Kambur, topal, çolak, vücudu eğri büğrü, güzellikten nasibini hiç almamış Gloucester Dükü Richard’ın; en büyük arzusu olan krallık tacını giyme uğruna başvurmayacağı yol yoktur. Richard ile taht arasında ağabeyi IV. Edward ve çocukları, öteki kardeşi Clarence Dükü durmaktadır. Kendini en büyük dostu olarak gösterdiği Clarence Dükünü tutuklatır ve öldürtür. Bağlı gibi gözüktüğü hasta kardeşi kral ise daha sonra Clarence’in acısıyla ölür. Kendi çıkarı için evlenmek istediği Lady Anne’in karşısında yanıp tutuşan bir aşık rolü oynayarak onu baştan çıkartır sonra da öldürtür. Çeşitli hilelerle ve attığı iftiralarla engel gördüğü Rivers, Vaughan, Grey, Hastings’i öldürtür. Halkın desteğini almak için çok dindar bir adam maskesi altında tahtı ele geçirir. Durumunu sağlamlaştırmak için kralın çocukları yani yeğenlerini Londra kalesinde sinsice katleder.Sonrasında talihi dönen Richard düşüşe başlar. Bosworth savaşından bir önceki gece, rüyasında öldürdüğü kişiler Richard’a tek tek lanet etse de yoluna devam eder.Ve üçüncü Richard, bütün gayretine rağmen Richmond Dükü tarafından öldürülür. Richmond Dükü, VII.Henry olarak tahta çıkar ve Richard’ın Lady Ann’den sonra kendine eş yapmaya çalıştığı Prenses Elizabeth’le evlenir.


Babası Danimarka kralı olan Hamlet Wittenberg Üniversitesi’de okumaktadır.
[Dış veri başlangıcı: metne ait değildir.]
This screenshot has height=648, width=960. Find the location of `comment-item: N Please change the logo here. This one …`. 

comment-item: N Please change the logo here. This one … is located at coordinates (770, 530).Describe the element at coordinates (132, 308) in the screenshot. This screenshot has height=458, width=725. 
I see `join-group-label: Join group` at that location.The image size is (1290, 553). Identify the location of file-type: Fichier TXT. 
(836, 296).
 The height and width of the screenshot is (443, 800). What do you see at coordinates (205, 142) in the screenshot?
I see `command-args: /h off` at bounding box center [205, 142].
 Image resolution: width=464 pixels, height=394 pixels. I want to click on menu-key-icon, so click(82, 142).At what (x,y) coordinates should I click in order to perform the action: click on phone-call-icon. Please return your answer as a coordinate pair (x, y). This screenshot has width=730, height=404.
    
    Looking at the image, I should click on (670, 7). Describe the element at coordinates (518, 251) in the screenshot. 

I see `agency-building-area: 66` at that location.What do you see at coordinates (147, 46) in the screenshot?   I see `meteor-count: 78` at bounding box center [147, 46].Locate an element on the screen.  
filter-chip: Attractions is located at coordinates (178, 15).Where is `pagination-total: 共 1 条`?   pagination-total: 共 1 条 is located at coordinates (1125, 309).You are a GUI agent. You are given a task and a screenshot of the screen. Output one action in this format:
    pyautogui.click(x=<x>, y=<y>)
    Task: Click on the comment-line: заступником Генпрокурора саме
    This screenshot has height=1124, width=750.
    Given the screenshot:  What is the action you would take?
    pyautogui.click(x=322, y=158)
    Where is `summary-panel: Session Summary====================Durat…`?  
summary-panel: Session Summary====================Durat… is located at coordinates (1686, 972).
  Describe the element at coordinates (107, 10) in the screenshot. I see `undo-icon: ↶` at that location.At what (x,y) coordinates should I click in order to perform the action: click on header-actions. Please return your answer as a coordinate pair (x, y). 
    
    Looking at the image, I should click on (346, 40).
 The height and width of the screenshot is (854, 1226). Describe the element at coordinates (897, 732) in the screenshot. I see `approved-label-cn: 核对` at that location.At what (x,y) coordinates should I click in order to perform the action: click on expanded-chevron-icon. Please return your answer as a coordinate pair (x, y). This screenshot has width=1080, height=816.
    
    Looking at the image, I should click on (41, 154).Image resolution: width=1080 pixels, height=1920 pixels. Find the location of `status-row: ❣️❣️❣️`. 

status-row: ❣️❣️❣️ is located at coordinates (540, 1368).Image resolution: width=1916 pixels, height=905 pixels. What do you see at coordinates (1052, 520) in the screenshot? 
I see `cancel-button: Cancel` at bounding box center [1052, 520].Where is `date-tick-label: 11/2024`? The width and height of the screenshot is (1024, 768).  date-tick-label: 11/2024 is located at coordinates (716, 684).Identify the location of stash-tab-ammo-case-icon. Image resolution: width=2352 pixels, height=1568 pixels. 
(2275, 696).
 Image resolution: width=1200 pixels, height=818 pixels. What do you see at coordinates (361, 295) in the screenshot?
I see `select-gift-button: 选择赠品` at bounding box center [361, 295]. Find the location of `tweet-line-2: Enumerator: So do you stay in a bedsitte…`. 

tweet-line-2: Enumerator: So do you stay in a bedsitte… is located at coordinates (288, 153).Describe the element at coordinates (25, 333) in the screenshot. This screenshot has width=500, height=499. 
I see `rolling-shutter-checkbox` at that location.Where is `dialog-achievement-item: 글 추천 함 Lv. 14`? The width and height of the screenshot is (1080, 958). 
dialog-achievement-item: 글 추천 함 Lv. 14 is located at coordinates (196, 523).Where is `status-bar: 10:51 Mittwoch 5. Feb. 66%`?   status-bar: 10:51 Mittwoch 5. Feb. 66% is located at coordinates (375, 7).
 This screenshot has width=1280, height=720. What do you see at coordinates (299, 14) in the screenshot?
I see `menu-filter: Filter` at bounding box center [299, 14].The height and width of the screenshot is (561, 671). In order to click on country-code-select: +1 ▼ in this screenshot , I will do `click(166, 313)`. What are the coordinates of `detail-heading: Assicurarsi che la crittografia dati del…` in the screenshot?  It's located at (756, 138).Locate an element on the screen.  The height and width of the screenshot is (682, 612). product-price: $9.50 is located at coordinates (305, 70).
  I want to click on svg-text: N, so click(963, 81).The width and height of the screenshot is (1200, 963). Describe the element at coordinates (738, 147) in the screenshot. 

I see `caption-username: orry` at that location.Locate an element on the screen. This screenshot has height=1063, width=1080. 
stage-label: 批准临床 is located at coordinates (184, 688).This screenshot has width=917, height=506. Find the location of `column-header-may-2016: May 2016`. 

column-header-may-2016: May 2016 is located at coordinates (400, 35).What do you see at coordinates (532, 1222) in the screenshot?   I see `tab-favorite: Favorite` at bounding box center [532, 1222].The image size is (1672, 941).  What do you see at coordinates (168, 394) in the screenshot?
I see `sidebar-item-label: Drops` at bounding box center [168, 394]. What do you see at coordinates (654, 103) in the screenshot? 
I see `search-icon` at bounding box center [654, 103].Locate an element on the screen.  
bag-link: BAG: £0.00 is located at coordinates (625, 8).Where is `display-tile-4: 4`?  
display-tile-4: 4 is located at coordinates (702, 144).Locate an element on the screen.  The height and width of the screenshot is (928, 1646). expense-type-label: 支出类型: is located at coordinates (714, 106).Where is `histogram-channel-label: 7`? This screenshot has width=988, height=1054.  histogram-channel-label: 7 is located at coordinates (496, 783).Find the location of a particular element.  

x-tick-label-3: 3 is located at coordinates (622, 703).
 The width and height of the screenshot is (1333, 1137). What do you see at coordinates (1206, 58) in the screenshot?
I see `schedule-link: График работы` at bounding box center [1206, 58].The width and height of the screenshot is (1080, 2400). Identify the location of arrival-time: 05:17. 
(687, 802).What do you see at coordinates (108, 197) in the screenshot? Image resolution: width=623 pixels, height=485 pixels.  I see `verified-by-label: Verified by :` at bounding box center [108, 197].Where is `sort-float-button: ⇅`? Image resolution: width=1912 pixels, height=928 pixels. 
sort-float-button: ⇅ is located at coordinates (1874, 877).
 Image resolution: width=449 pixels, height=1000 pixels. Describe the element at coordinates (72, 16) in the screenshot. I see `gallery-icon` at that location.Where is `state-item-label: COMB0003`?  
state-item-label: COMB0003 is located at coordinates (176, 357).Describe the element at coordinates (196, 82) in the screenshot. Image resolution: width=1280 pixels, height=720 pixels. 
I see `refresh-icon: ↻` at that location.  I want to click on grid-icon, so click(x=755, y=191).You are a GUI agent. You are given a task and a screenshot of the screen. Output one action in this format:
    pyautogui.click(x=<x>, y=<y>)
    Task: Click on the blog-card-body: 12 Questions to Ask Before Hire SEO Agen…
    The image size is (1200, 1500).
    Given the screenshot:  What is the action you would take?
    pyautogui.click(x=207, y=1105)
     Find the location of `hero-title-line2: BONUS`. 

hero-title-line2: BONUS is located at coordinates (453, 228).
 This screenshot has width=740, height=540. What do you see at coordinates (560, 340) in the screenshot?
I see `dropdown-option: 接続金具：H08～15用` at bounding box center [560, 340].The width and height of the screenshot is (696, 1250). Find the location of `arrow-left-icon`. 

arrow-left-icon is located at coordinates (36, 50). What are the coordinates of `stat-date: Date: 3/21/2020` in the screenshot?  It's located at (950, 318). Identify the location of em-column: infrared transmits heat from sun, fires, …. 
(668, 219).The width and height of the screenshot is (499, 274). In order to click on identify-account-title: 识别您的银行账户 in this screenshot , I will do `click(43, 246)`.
Babasının ani ölümü nedeniyle Danimarka’ya döner ve çok sevdiği babası için yas tutmaya devam eder.Aradan iki ay gibi çok kısa bir zaman geçmesine rağmen annesi Gertrude, ölen kocasının kardeşi Claudius’la evlenir. Derinden yaralanan Hamlet, yeniden üniversiteye dönmek istese de amcası izin vermez. Bir gün, Hamlet’in yakın arkadaşı Horatio, babasının hayaletinin kale de gece nöbetçileri tarafından görüldüğünü söyleyince Hamlet babasının hayaletiyle konuşur. Babasının bir yılan sokması sonucu değil kardeşi tarafından zehirlenerek öldürüldüğünü öğrenir ve intikam sözü verir. Gerçeği iyice öğrenmek ve öc almak için uygun zamanı kollamak için deli rolü yapmaya başlar. Kralın danışmanı Polonius, kızı Ophelia’nın Hamlet’in mektuplarını geri çevirdiği, onunla görüşmeyi redettiği için prensin delirdiğini düşünür. Hamlet, gezginci bir oyuncu topluluğundan babasının ölümüne benzer bir konunun sarayda Kral ve Kraliçe’nin önünde oynamalarını ister. Oyun boyuca kralın heyacanın, davranışlarını gözler ve Cladius’un oyunun en can alıcı yerinde salonu terketmesi Hamlet’in cinayet konusundaki kuşkularını yokeder. Aynı gece annesiyle evliliği konusunda tartışan Hamlet, perdenin arkasında kendilerini dinleyen birini farkederek kılıcını perdeye saplar ve ölenin Polonius olduğu ortaya çıkar. Hamlet’in gerçekten deli olmadığını iyi bilen kral, Polonius’un ölümünü bahane ederek Hamlet’i gizli bir ölüm buyruğu ile İngiltere’ye gönderir. Durumu öğrenen Hamlet Danimarka’ya döner ve güvendiği tek kişi olan Horatio’ya haber verir. Bu arada, Ophelia babasının da ölümü üzerine çıldırmış;derede boğulmuştur.Cladius, Ophellia’nın kardeşi Leartes’i babasının ve kardeşinin ölümünden sorumlu olan Hamlet’e karşı kışkırtır. Kral ve Leartes ucu zehire batırılmış bir kılıç vuruşması düzenlerler. Kral her ihtimale karşı Hamlet için bir tas zehirli şarap da hazırlar. Fakat plan tersine işler. Ucu zehirli kılıç Hamleti yaraladığı gibi Leartes’i de yaralar. Hiçbir şeyden haberi olmayan Kraliçe zehirli içkiyi içer ve ölür. Leartes hazırladıkları oyunu anlatınca Hamlet geri kalan içkiyi zorla Cladius’a içirir. Böylece hepsi ölürler. Tüm gerçeklerin halka anlatılması için Horatius hayatta kalır ve Norveç Prensi Fortinbras düzeni sağlamak üzere krallığa el koyar.